WHAT TO PRODUCE =>
Rewrite the records between the lines holding "How do I perform: Open Direct" and "will (x=284, y=469).", inclusive, changing "Screen dimensions" to "Display size" and leaving everything else unchanged.

TASK DATA =>

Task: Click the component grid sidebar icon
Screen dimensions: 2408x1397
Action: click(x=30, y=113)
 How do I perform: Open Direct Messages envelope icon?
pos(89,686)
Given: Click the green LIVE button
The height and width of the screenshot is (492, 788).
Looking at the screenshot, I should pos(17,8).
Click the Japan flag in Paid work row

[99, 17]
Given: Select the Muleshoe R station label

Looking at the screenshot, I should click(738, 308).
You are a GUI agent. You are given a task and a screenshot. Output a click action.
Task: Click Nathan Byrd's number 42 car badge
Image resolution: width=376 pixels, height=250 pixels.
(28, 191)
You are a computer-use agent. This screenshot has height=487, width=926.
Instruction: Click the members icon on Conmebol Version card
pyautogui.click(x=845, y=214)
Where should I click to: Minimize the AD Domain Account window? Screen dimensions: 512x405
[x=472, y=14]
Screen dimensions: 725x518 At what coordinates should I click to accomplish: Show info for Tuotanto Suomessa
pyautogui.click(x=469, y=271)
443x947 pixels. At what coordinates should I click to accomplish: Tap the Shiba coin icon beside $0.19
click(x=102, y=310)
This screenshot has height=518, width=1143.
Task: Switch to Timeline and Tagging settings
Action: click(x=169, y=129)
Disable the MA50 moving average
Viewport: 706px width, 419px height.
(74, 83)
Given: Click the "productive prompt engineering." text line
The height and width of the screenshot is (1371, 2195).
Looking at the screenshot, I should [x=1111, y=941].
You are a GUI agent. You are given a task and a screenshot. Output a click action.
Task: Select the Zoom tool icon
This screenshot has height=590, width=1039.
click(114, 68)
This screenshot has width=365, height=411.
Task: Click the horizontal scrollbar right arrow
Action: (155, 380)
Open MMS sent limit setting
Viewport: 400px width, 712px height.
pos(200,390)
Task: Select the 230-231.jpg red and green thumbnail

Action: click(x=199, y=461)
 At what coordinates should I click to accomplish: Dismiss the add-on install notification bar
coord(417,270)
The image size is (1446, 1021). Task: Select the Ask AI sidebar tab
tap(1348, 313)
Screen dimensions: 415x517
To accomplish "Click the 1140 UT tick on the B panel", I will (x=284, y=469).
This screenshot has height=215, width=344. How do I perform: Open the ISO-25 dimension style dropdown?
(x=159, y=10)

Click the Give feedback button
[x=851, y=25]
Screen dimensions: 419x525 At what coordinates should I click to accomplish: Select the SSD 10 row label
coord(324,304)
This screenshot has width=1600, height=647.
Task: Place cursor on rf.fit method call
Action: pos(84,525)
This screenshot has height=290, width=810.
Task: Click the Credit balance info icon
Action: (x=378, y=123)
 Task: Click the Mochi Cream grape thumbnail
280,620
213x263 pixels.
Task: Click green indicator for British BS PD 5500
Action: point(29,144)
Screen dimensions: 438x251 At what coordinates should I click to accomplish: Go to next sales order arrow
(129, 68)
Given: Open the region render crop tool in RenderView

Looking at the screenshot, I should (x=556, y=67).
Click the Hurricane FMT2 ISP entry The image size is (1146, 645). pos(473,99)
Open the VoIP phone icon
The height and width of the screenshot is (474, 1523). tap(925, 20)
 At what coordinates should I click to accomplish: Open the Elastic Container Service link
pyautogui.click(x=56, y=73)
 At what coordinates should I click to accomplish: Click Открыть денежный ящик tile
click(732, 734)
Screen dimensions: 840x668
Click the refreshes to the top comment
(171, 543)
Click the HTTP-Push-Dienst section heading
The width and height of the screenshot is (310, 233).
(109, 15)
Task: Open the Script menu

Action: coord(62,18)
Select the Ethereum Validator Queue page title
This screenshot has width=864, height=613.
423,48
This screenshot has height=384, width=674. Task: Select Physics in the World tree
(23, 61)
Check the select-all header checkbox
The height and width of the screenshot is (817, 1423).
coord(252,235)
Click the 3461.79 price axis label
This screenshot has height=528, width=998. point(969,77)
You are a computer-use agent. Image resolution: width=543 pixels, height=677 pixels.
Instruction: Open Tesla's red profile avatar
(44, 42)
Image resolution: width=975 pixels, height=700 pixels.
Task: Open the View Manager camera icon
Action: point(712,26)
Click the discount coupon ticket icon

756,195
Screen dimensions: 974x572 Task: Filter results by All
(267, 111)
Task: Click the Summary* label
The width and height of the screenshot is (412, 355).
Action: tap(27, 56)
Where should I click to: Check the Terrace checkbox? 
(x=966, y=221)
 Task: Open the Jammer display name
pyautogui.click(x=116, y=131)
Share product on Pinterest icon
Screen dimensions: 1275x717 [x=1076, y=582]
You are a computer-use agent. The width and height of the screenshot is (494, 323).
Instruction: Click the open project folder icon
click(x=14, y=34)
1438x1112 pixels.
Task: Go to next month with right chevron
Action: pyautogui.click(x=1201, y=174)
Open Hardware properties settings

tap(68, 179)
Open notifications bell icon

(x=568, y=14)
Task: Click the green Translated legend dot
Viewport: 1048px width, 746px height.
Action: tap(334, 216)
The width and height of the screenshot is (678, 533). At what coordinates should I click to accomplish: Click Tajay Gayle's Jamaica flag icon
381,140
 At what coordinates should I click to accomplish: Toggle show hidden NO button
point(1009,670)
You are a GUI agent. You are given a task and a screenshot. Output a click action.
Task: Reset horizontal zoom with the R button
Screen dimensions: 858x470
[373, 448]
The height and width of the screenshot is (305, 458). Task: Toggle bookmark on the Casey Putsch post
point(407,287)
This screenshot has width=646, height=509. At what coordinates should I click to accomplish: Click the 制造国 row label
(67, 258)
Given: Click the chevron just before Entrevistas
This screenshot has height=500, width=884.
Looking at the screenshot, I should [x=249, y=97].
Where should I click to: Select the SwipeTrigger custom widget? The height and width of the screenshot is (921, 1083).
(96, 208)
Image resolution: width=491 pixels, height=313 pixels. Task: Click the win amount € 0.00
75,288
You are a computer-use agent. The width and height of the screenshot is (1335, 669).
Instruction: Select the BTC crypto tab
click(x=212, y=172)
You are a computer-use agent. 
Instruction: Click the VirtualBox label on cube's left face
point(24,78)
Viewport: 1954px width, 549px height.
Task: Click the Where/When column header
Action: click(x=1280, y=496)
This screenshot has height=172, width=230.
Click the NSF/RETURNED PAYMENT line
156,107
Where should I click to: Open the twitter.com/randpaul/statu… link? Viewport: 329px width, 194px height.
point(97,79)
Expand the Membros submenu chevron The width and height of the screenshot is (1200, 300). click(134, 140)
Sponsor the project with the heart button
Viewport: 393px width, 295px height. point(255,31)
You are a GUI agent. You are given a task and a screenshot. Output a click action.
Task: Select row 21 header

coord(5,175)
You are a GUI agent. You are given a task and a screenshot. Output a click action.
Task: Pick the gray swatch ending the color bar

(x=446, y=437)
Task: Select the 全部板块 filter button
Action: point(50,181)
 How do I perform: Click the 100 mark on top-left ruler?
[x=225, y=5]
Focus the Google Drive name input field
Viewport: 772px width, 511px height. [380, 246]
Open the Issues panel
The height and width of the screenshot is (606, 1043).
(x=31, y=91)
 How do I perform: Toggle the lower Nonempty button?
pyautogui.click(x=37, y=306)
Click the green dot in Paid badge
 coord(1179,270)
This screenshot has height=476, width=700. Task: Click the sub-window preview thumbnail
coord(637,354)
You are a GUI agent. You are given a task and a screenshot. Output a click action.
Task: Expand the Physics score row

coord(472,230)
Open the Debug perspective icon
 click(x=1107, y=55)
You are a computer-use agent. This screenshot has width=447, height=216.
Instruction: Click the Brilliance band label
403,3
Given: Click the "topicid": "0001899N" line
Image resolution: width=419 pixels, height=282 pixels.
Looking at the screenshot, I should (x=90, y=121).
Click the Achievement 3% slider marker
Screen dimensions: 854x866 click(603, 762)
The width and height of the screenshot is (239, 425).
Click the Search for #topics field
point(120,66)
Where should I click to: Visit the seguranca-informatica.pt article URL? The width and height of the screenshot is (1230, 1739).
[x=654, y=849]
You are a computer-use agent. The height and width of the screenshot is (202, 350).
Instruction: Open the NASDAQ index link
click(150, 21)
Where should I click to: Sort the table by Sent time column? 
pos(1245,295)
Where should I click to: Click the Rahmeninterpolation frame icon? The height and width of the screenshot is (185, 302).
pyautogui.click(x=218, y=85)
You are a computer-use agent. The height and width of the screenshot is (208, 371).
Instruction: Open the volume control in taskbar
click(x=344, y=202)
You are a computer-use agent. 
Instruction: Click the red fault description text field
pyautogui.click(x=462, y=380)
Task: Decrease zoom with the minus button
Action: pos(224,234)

THE RESPONSE =>
 How do I perform: Open Direct Messages envelope icon?
pos(89,686)
Given: Click the green LIVE button
The height and width of the screenshot is (492, 788).
Looking at the screenshot, I should pos(17,8).
Click the Japan flag in Paid work row

[99, 17]
Given: Select the Muleshoe R station label

Looking at the screenshot, I should click(738, 308).
You are a GUI agent. You are given a task and a screenshot. Output a click action.
Task: Click Nathan Byrd's number 42 car badge
Image resolution: width=376 pixels, height=250 pixels.
(28, 191)
You are a computer-use agent. This screenshot has height=487, width=926.
Instruction: Click the members icon on Conmebol Version card
pyautogui.click(x=845, y=214)
Where should I click to: Minimize the AD Domain Account window? Display size: 512x405
[x=472, y=14]
Display size: 725x518 At what coordinates should I click to accomplish: Show info for Tuotanto Suomessa
pyautogui.click(x=469, y=271)
443x947 pixels. At what coordinates should I click to accomplish: Tap the Shiba coin icon beside $0.19
click(x=102, y=310)
This screenshot has height=518, width=1143.
Task: Switch to Timeline and Tagging settings
Action: click(x=169, y=129)
Disable the MA50 moving average
Viewport: 706px width, 419px height.
(74, 83)
Given: Click the "productive prompt engineering." text line
The height and width of the screenshot is (1371, 2195).
Looking at the screenshot, I should [x=1111, y=941].
You are a GUI agent. You are given a task and a screenshot. Output a click action.
Task: Select the Zoom tool icon
This screenshot has height=590, width=1039.
click(114, 68)
This screenshot has width=365, height=411.
Task: Click the horizontal scrollbar right arrow
Action: (155, 380)
Open MMS sent limit setting
Viewport: 400px width, 712px height.
pos(200,390)
Task: Select the 230-231.jpg red and green thumbnail

Action: click(x=199, y=461)
 At what coordinates should I click to accomplish: Dismiss the add-on install notification bar
coord(417,270)
The image size is (1446, 1021). Task: Select the Ask AI sidebar tab
tap(1348, 313)
Display size: 415x517
To accomplish "Click the 1140 UT tick on the B panel", I will (x=284, y=469).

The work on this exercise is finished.